A decisão das autoridades chinesas surge numa altura em que são detetados surtos de peste suína nas trinta províncias e regiões da China continental.

Centenas de milhares de porcos foram já abatidos.

Apenas a ilha de Hainan, no extremo sul do país, e as regiões administrativas especiais de Macau e Hong Kong, não registaram casos.

Devido à propagação da doença, em 2018, a produção de suínos na China diminuiu 0,9%, em relação ao ano anterior, e os rebanhos suínos diminuíram em 3%, revelaram dados oficiais.

Nos dois primeiros meses de 2019, a China importou 207.000 toneladas de carne suína, um aumento de 10,1%, em termos homólogos, revelou o ministério de Agricultura e Assuntos Rurais da China.

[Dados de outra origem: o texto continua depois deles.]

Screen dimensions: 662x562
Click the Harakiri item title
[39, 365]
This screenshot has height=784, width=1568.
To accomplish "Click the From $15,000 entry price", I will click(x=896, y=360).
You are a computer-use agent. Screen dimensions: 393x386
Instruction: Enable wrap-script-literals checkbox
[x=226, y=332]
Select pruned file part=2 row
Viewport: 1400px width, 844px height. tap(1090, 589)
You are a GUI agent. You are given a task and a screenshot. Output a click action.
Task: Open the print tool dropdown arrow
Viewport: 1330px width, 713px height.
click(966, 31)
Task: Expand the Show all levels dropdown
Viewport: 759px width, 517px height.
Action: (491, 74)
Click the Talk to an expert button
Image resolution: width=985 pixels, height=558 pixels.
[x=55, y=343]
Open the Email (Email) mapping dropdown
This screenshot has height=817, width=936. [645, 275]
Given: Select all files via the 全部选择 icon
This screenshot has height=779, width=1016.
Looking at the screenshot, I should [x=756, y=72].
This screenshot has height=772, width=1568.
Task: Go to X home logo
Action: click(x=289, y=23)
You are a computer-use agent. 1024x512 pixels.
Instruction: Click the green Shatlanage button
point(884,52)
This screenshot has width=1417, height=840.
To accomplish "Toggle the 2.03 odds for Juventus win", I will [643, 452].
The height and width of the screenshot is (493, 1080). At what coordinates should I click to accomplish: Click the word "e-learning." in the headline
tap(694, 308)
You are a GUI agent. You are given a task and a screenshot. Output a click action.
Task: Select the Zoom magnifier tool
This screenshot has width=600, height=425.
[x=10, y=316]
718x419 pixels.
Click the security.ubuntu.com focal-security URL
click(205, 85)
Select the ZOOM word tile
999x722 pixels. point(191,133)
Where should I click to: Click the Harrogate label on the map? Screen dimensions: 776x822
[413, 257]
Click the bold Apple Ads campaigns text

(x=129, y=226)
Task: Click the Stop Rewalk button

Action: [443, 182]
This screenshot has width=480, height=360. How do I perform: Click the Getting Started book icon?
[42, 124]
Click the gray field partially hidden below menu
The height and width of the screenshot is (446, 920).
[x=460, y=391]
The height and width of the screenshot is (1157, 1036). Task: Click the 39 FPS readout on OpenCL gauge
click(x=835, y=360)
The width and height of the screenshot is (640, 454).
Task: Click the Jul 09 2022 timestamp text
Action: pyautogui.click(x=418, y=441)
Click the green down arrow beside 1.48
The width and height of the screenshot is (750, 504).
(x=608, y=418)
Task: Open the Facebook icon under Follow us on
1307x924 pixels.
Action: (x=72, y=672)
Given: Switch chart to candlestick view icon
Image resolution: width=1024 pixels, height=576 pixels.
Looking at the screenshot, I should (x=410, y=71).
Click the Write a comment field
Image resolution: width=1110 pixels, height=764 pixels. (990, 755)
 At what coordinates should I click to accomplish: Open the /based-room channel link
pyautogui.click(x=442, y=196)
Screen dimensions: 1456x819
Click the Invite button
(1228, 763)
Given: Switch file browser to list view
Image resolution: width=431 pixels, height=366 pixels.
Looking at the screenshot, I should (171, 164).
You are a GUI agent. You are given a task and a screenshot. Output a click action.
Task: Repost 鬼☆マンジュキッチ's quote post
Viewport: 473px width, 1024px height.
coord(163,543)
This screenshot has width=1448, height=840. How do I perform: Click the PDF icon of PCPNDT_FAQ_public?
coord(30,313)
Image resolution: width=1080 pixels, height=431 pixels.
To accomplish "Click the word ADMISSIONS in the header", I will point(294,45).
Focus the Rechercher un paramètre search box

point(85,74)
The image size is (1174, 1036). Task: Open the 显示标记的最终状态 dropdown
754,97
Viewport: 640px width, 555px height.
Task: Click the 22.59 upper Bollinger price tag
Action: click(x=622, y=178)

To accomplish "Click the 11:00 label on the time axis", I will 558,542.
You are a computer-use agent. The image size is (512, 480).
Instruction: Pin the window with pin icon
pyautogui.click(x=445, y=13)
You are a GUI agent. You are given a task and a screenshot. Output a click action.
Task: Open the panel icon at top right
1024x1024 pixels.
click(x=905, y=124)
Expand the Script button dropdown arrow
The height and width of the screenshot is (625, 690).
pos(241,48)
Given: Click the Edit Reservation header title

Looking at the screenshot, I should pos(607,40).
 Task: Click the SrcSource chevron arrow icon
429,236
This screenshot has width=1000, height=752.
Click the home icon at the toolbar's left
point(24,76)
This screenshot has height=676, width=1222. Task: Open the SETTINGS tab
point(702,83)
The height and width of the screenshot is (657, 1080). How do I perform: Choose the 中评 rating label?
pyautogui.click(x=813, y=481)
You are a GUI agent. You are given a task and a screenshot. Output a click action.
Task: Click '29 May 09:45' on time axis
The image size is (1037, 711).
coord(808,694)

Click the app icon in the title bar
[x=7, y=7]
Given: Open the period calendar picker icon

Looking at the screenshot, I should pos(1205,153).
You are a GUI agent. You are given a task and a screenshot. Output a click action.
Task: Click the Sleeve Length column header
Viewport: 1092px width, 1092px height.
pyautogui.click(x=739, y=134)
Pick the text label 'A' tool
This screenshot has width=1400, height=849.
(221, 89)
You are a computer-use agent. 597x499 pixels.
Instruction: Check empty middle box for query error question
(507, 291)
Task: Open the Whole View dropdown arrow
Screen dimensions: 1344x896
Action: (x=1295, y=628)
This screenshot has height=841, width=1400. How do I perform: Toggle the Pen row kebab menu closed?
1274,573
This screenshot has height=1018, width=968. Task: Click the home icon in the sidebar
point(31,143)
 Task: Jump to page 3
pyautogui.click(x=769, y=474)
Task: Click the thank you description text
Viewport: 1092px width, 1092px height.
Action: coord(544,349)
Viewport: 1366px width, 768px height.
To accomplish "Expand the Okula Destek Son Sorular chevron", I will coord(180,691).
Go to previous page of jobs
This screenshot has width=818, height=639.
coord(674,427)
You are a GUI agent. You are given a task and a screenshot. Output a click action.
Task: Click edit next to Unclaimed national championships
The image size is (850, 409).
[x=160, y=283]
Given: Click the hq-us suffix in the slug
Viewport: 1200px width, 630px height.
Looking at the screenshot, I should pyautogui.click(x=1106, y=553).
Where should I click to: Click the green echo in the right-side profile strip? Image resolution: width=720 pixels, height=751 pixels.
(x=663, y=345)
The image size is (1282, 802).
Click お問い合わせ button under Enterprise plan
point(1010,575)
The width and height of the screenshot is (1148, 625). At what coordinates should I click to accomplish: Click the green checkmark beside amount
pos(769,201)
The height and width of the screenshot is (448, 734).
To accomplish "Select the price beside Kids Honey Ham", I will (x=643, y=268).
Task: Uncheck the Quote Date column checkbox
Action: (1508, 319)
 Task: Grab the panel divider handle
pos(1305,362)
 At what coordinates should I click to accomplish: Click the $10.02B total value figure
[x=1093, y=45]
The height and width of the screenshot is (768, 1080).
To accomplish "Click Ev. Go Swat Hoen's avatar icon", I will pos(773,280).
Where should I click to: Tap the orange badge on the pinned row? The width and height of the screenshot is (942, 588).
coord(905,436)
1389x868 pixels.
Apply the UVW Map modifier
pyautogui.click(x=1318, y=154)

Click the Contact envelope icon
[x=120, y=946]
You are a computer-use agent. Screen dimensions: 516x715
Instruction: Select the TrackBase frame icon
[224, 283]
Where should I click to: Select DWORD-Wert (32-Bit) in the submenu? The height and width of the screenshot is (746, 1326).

A carne de porco é parte essencial da cozinha chinesa, compondo 60% do total do consumo de proteína animal no país. Dados oficiais revelam que os consumidores chineses comem mais de 120 mil milhões de quilos de carne de porco por ano.

A flutuação do preço daquela carne é, por isso, sensível na China e o Governo guarda uma grande quantidade congelada para colocar no mercado quando os preços sobem.